The first item that stirred my interest was Craig Camp’s column on French wines. He touts the quality of French wines in the value category and has some harsh words for New World producers.
I used to drink primarily French wines, particularly inexpensive Rhone wines and wines from the Southwest and Languedoc. However, lately I’ve been drinking much more from Spain, South America and Australia. That’s where I felt my wine dollars were best spent.
White Burgundies have always been some of my favorite French wines, particularly the wines of Mâcon. There are several Macon-Villages that I think are some of the best values in chardonnay.
The other night I opened a bottle of Dominique Cornin Mâcon-Chaintre 2004. Chaintre is one of the villages of Mâcon, and Dominique is a newer, but highly respected producer.
This wine was a little more upfront with the fruit than I’m used to, but it had the elegance and style that I’m used to from Mâcon.

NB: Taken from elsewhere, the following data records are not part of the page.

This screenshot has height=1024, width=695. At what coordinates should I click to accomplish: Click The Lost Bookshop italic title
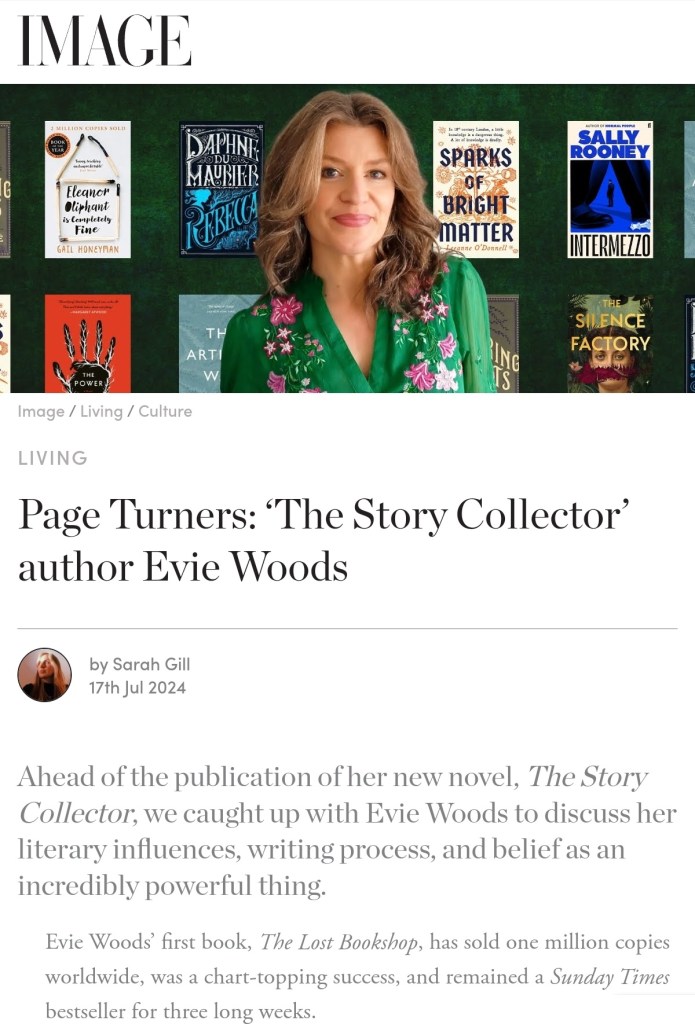[338, 942]
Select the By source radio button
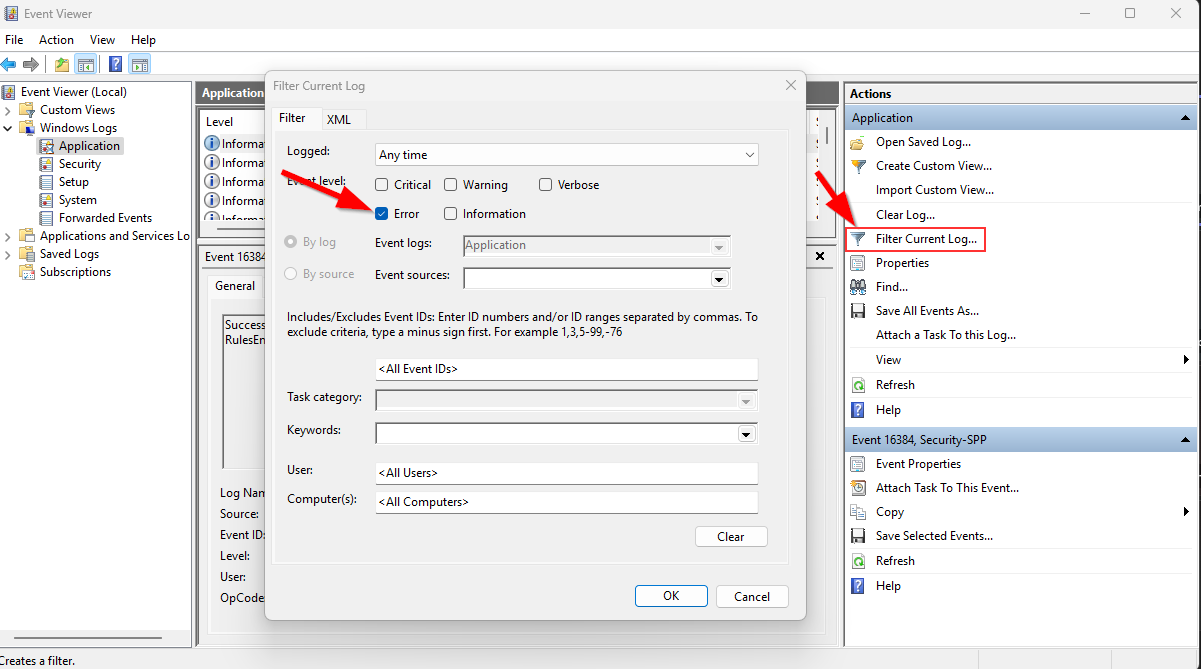The height and width of the screenshot is (669, 1201). click(290, 273)
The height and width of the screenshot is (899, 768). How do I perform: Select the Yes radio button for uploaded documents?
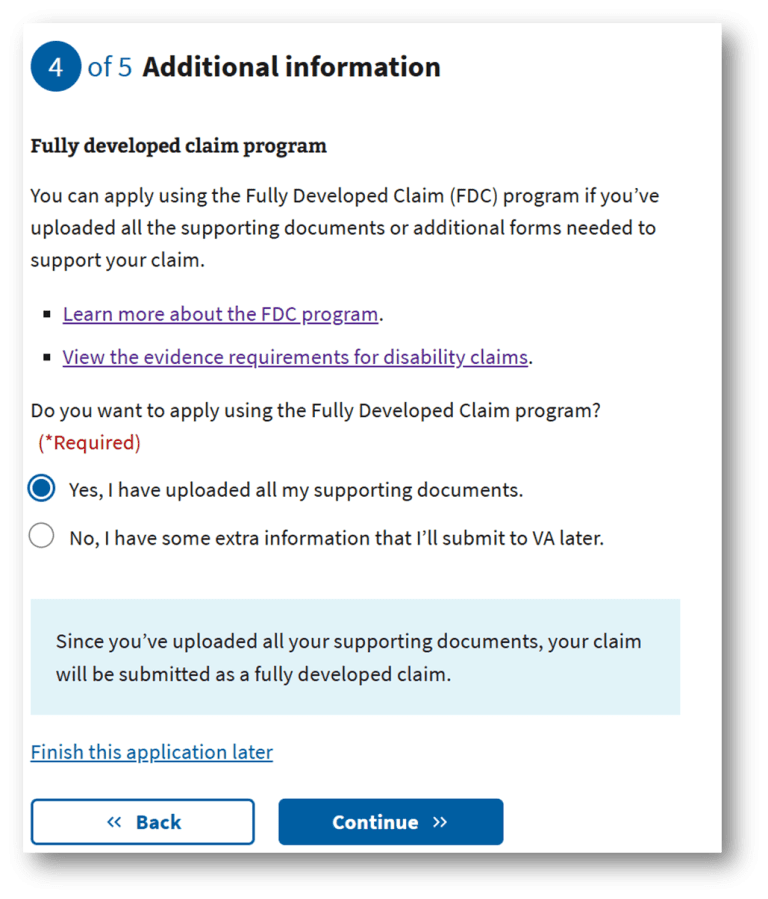pyautogui.click(x=41, y=488)
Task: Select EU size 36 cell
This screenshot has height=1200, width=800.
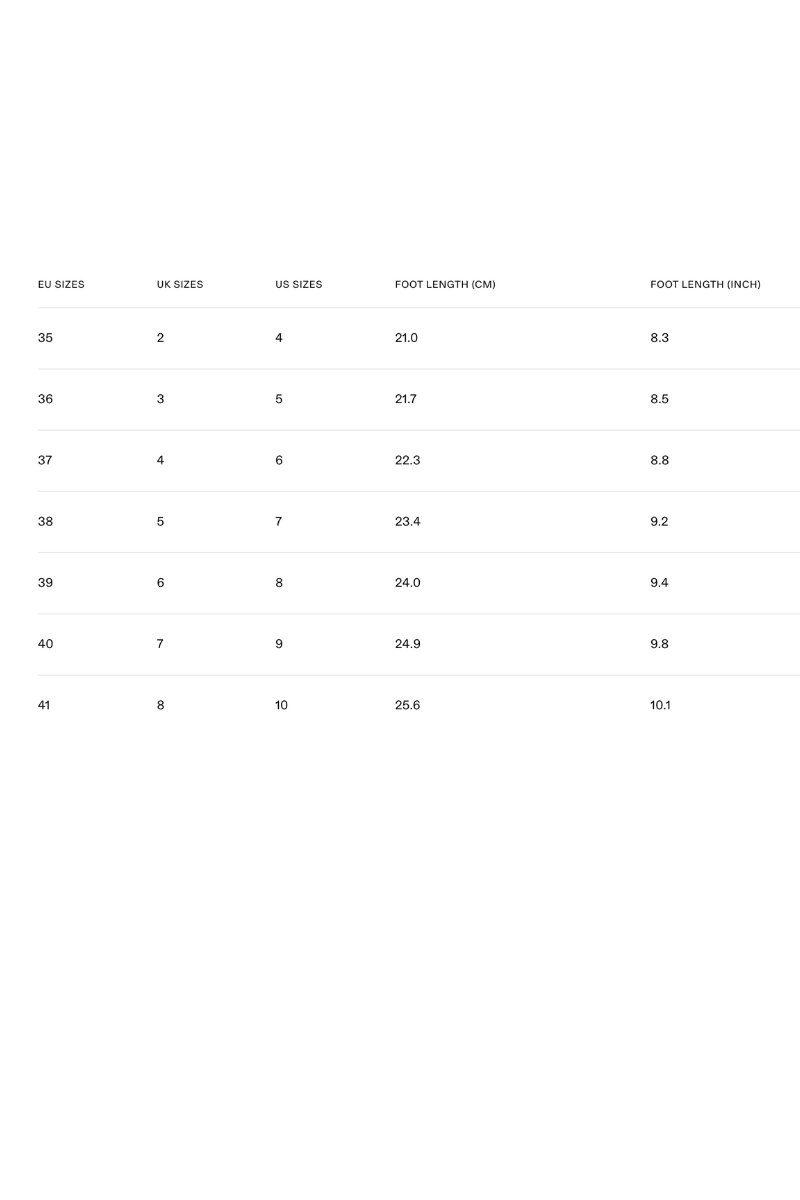Action: [45, 399]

The lack of oak influence makes chardonnay really shine. For my money, it’s one of the best expressions of chardonnay in the world.
The Cornin has a lovely bouquet of apples and pears; its flavor is more of the apple and peach with a lean, stylish feel and a creamy, honeyed finish. This is really tasty stuff. It was around $16 a bottle, which is a little more than I would usually spend on a Mâcon, but it was well worth it.
My other French discovery was of an A.O.C. that I was totally ignorant of—Cabardès.
"The western-most vineyard of the Languedoc-Roussillon and the eastern-most of the south-west, the dry stony soil and growing environment are ideal for low yield, top quality wine production. Cabardès is the only Languedoc A.O.C. to blend in equal proportions Bordeaux grape varieties (Cabernet and Merlot) with those of the Rhone (Syrah and Grenache)."
Never heard of it.
My education in French wines hit a plateau some years back and I haven’t been aggressive about moving it to a higher level. The other day I ran across something in a wine store that looked interesting, so I gave it a try. It was Château de Pennautier A.O.C. Cabardès 2004.
The combination of Rhone and Bordeaux varietals makes for an interesting mix. The Pennautier is dark and silky with great black fruit, soft tannins, spice and a long, caressing finish. For $11, it was a smashing find, and I’ll bet it can be had for less elsewhere.
The blend on this wine is 10% cabernet franc, 25% cabernet sauvignon, 20% merlot, 15% cot (also known as malbec) and 30% syrah. With such an interesting mix of grapes to blend with, I am very excited about trying more wines from this region.
The other interesting article I read was in the European edition of Time Magazine. It discusses the French wine glut and how the French are handling (or not handling) the changing global wine market. Interesting stuff.